Paypal has dominated the online world of credit card and bank payments for as long as we can remember. They have recently teamed up with the Space Tourism Industry and the SETI Institute to cater for future Solar System commerce.
While it sounds like something out of a science fiction movie Paypal want to be ahead of the curve when people start living on Mars.
Online banking has improved dramatically in recent years. Send someone a bank transfer now in the United Kingdom and they are likely to receive it within a couple of hours, sometimes within 10 minutes. This is a long call from waiting almost a week a decade ago. Need to check your bank account in real time? You can do it easily now within seconds. Manage what you have going out and coming in with a couple of clicks in your internet browser.

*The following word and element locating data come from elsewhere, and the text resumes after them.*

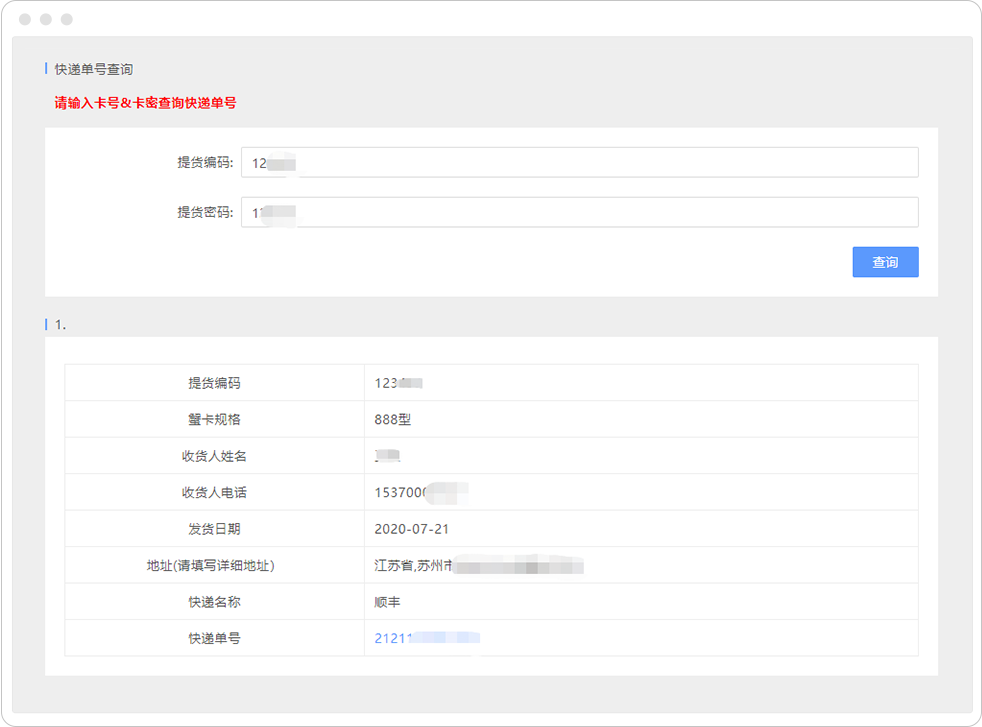Click the address value starting with 江苏省

(x=470, y=566)
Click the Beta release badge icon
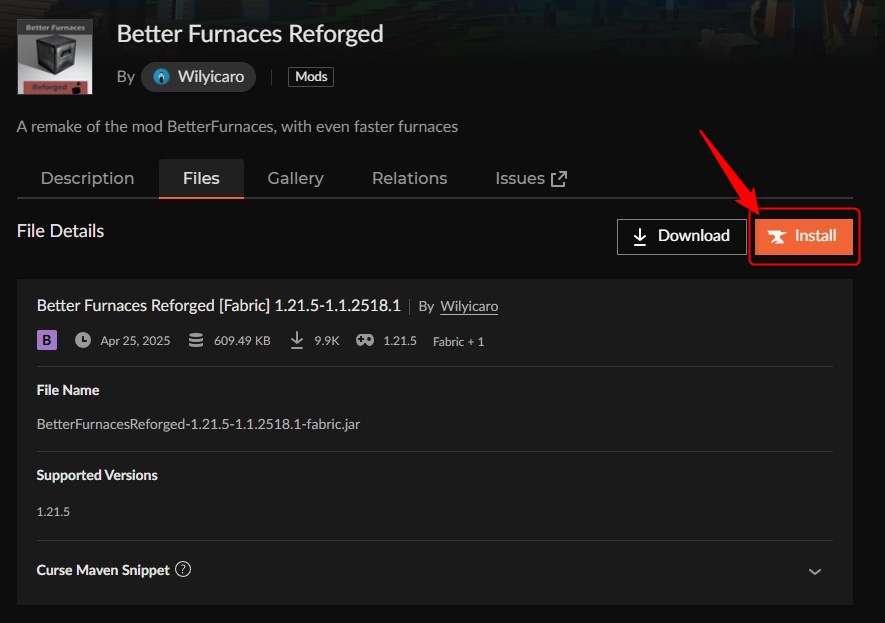Screen dimensions: 885x623 46,340
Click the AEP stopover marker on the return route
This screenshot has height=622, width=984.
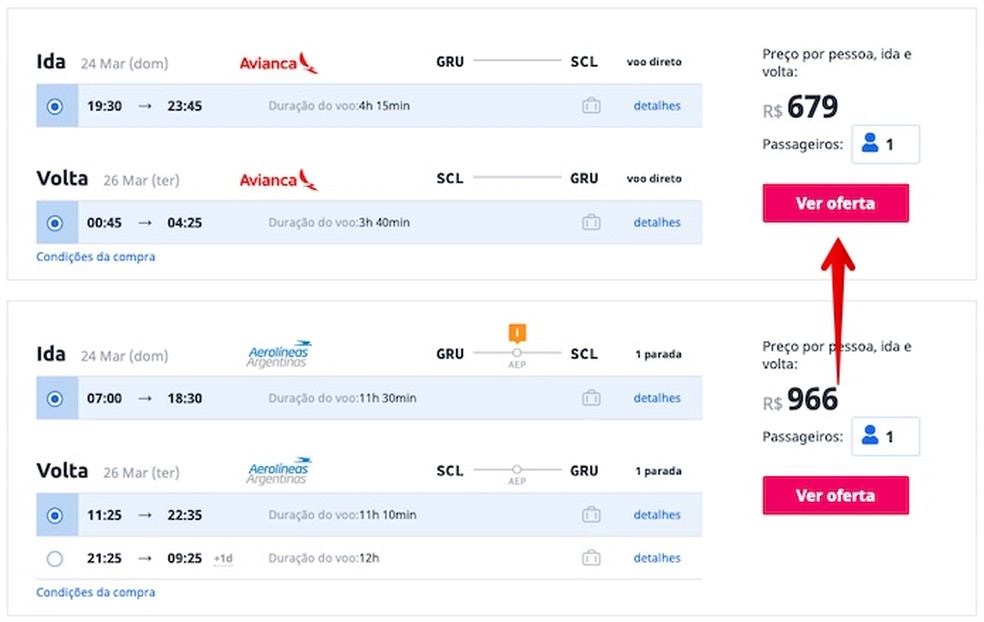pos(517,470)
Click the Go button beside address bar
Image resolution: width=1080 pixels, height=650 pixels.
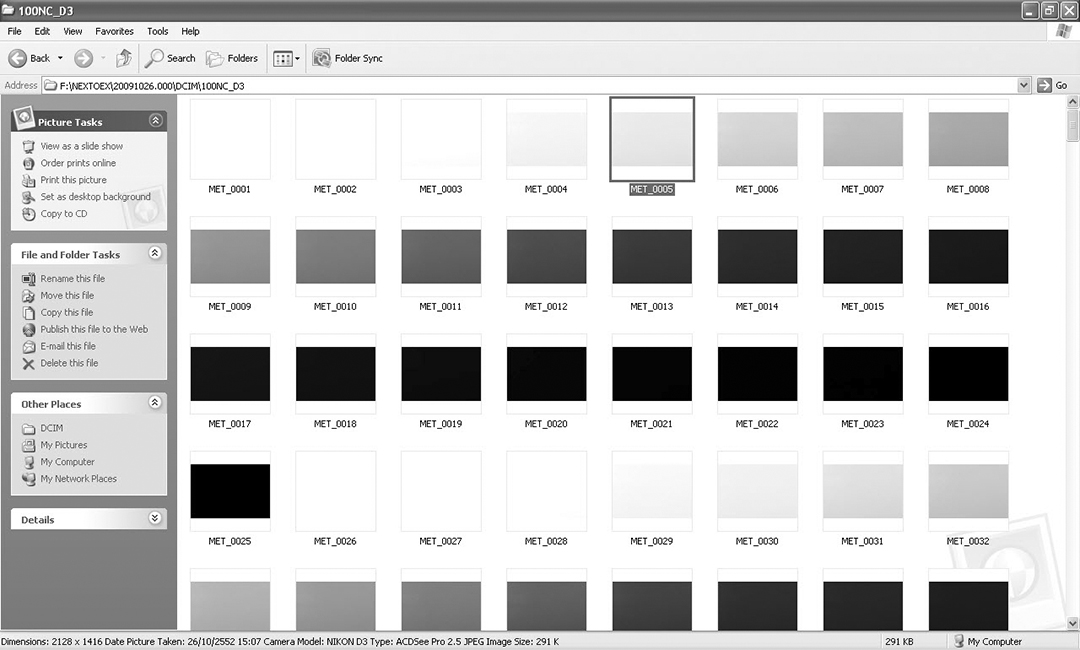[1053, 85]
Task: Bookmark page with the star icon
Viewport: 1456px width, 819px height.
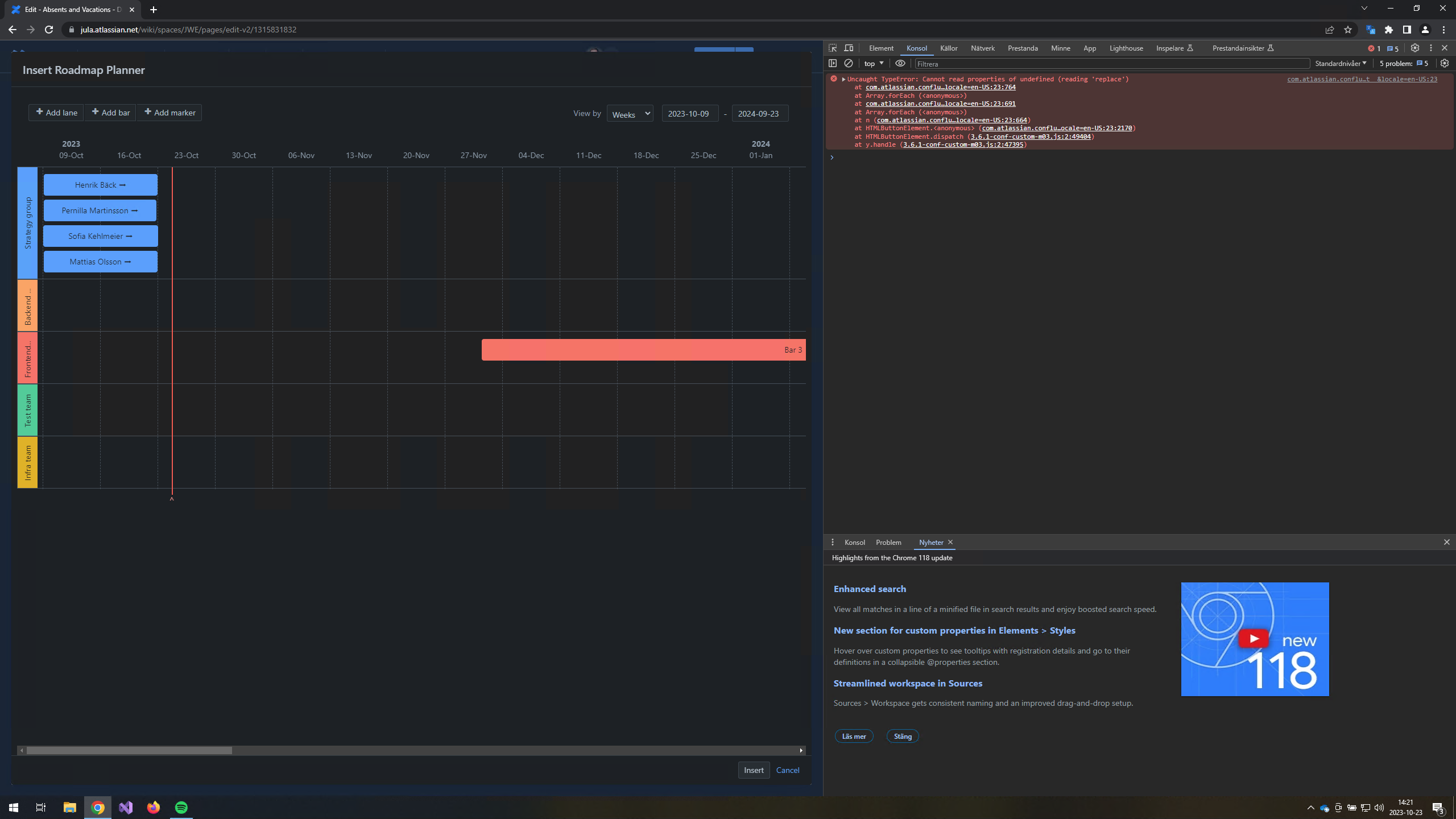Action: coord(1348,30)
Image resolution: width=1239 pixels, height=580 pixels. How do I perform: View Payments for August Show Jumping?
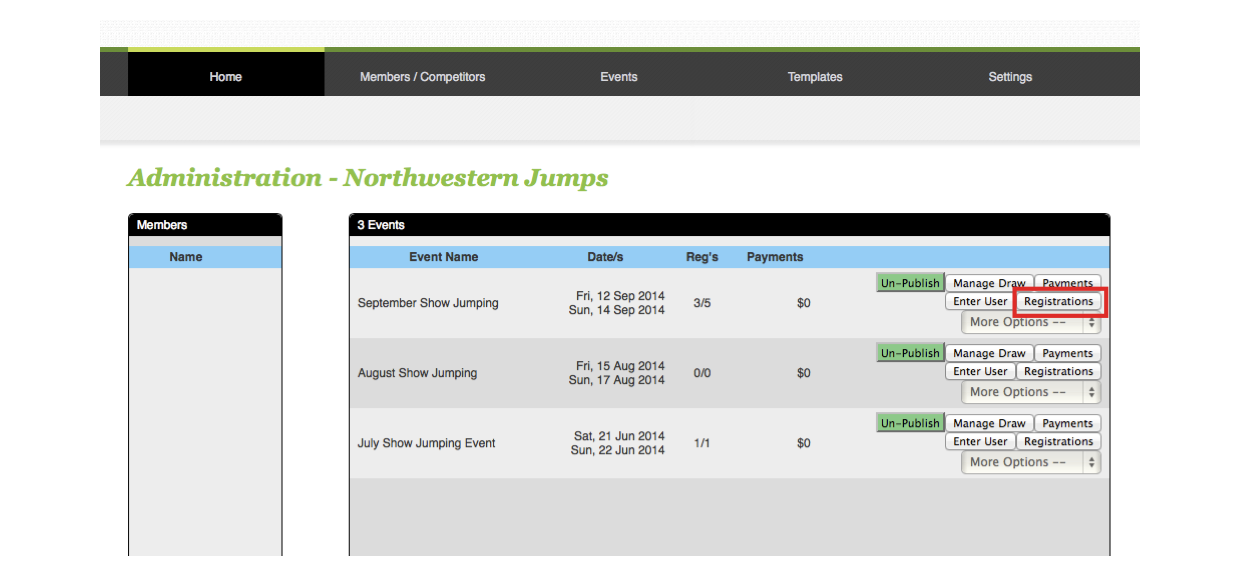pos(1067,353)
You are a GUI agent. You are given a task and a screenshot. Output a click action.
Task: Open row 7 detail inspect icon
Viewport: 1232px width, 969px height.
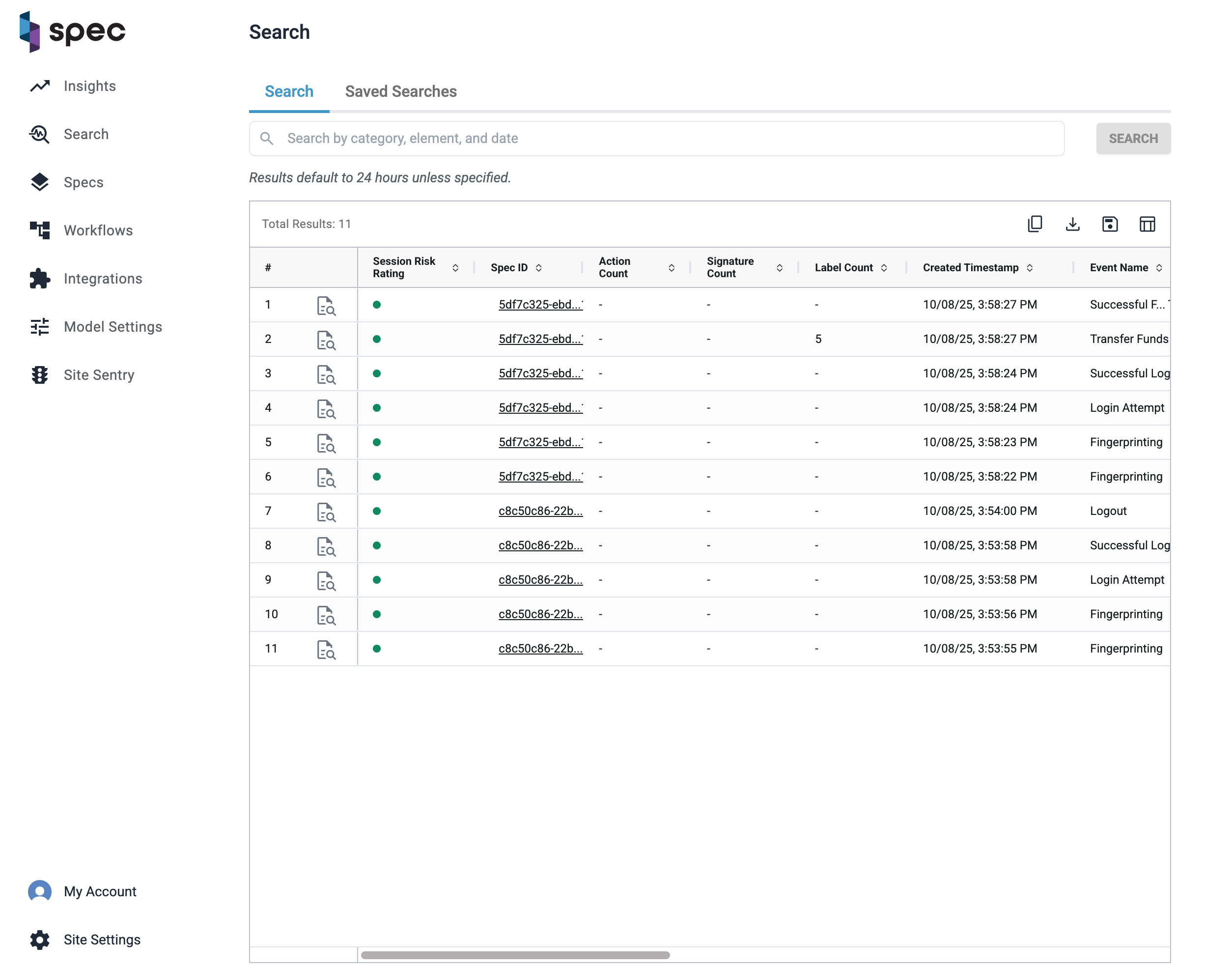click(x=326, y=512)

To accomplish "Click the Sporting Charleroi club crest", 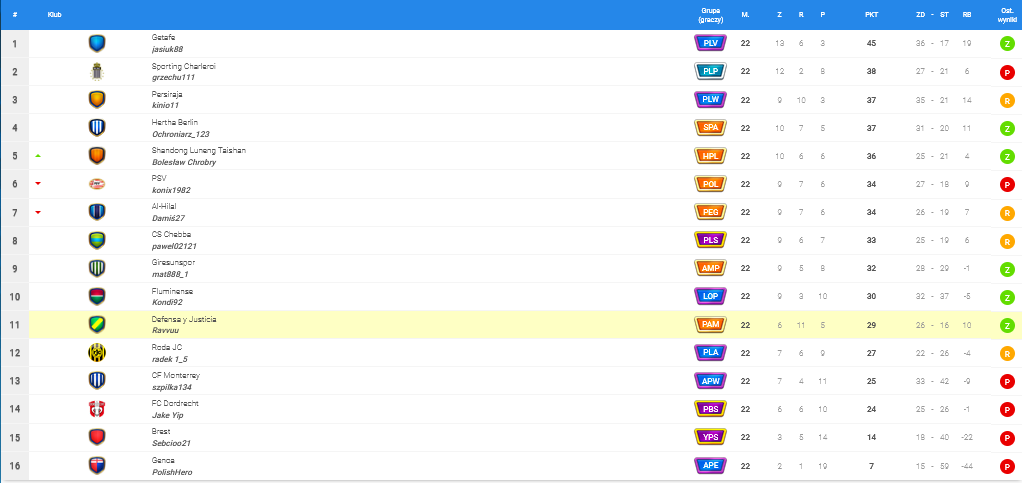I will (97, 71).
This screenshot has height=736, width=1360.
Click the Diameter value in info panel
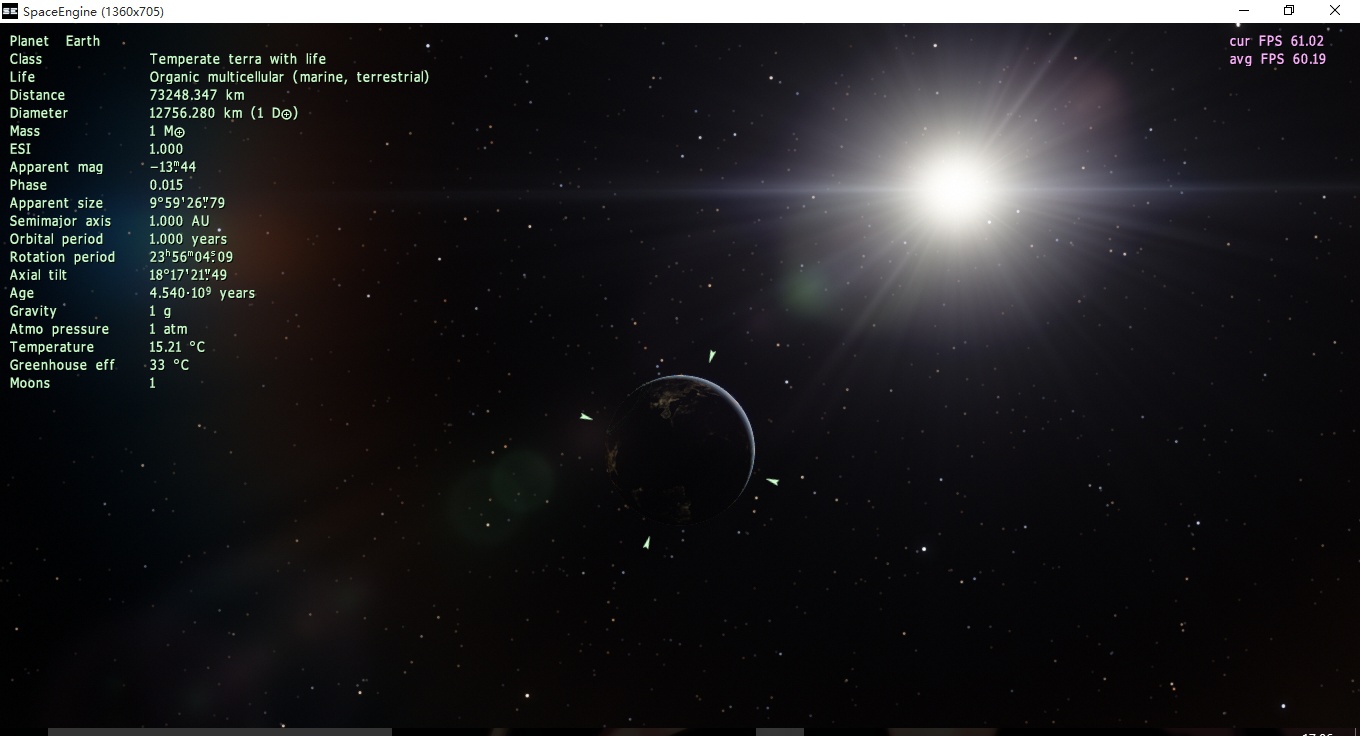click(x=223, y=113)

Currently we all have an IP address, but when sending a transmission to another planet, it needs to be different. The Galileo orbiter was launched in 1989 and it reached Jupiter in 1995. Galileo’s high gain 4.8m antenna didn’t open, but it was designed to enable a 134 kbs data link from Jupiter to Earth with around 20 watts of RF power. Today’s high compression technology would mean that this should be able to transmit at around 2MB/s. Not bad for an individual user, but for an entire planet? No so much.
Gizmag writer Brian Dodson adds “This requires an Earth antenna costing somewhere between US$500 million to $1 billion and tens of millions to operate each year.
Fortunately, in the early days most of this infrastructural data will be sent from Earth to the remainder of the network, as Earth stations can use a lot of power to achieve a huge data rate.
Whatever form PayPal Galactic takes, the unavoidable time gaps between a transaction on one planet and the updating of the data files on another will offer opportunities for gaming (ok, defrauding) the system. This sort of dishonesty can be ameliorated by access protocols, so it will be interesting to see if PayPal Galactic comes up with methods as simple and transparent as they use here on Earth.”
Paypal President David Marcus said “We may not answer these questions today or even this year, but one thing is clear, we won’t be using cash in space. PayPal has already pushed payments into the Internet, onto phones and across terrestrial borders. We look forward to pushing payments from our world to the next, and beyond.”